Most of the experts we’ve spoken to define sustainable meat as a production process that is governed by a set of values and focused primarily on animal welfare standards, such as pasture-raised, grassfed, antibiotic-free, organic, and humanely raised animals.
To learn more about these aspects, our Impact team recently traveled to Kentucky for an Issue Summit, where we met with ranchers, farmers, processors, suppliers, chefs, and representatives from the United States Department of Agriculture about sustainable meat production.
The loudest message we heard at our Issue Summit was that everyone wants to improve. The ranchers and producers understand the environmental concerns. Suppliers and producers see the rise in demand for these sustainable meats. Chefs and restaurants want to buy them. But everyone agrees that the supply chain is not there yet, and that the best meats are also the most expensive.
It costs more to raise better meat, and that cost is absorbed, in part, by consumers. A Consumer Reports study found that conventional and organic grassfed ground beef can cost $2 to $3 more per pound. A recent visit to my my local butcher showed that an $8 per pound price differential between a pasture-raised, grassfed, antibiotic-free New York Strip steak than the steak right next to it, which had been raised using conventional methods.

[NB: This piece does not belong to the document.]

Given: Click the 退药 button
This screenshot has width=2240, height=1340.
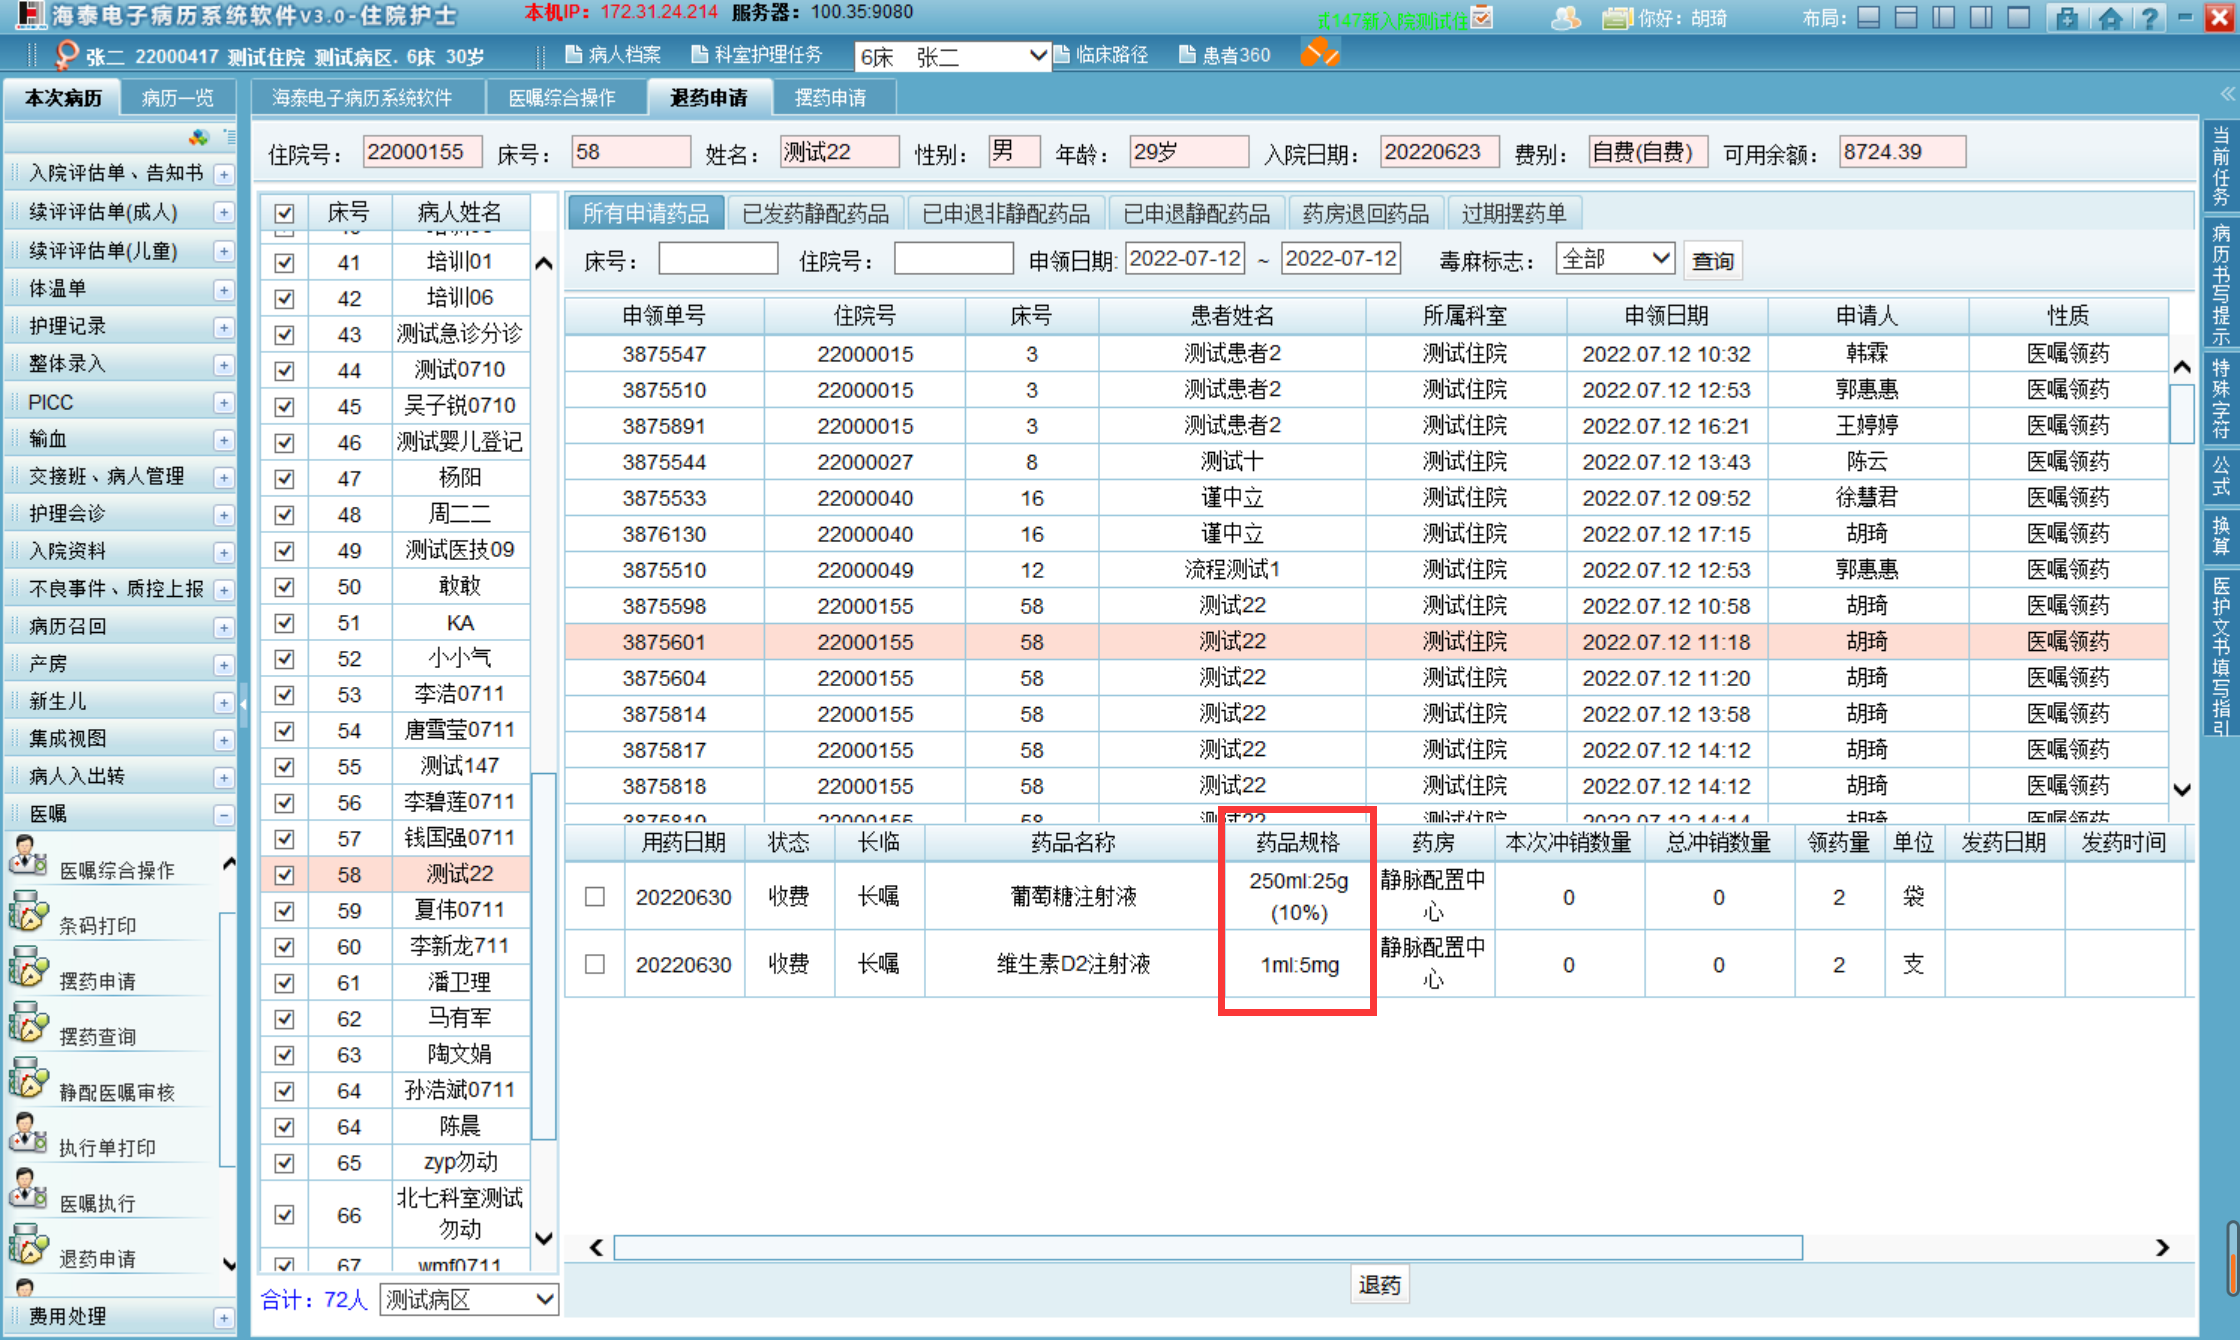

Meat is complicated. Like most of the issues related to our food supply, it requires all of us to think beyond our own point of view. It isn’t enough just to change land practices, or stop producing meat altogether. It isn’t enough to demand best practices if the cost of change is so high that only an elite few benefit.
We’re going to keep looking at this question of what sustainable meat is over the next year or so. We’re going to keep meeting with groups such as the Humane Society, NRDC, Oxfam, and more. We’re going to convene more Issue Summits, continue to promote Meatless Mondays and Blended Burgers, and we’re going to try the new products coming out of Silicon Valley.